### Provided records
'''

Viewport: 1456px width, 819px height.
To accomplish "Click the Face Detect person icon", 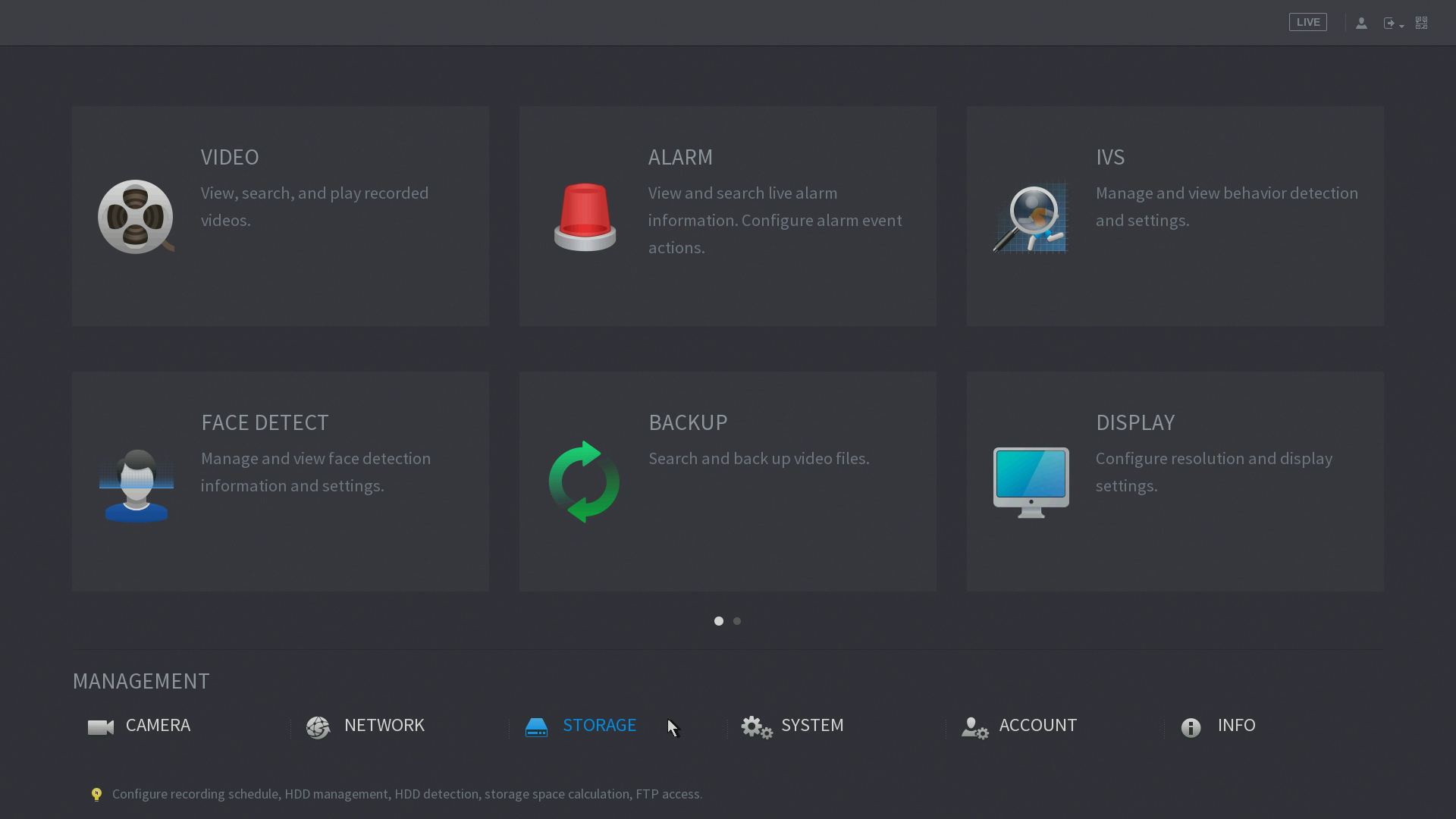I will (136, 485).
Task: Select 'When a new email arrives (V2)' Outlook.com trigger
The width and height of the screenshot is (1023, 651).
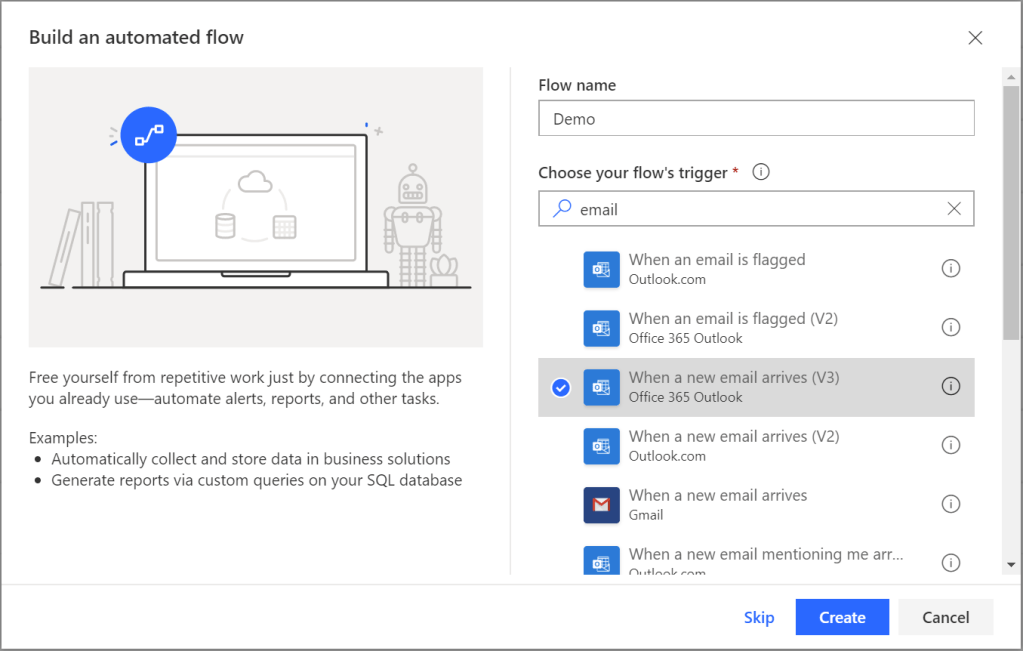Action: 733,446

'''

### What is needed
Format the lines from the one containing "Task: Select 'When" through the end of the data as a JSON list of strings, one string per line, skipping blank lines and leaving out the pictures.

### Exercise response
[
  "Task: Select 'When a new email arrives (V2)' Outlook.com trigger",
  "The width and height of the screenshot is (1023, 651).",
  "Action: 733,446"
]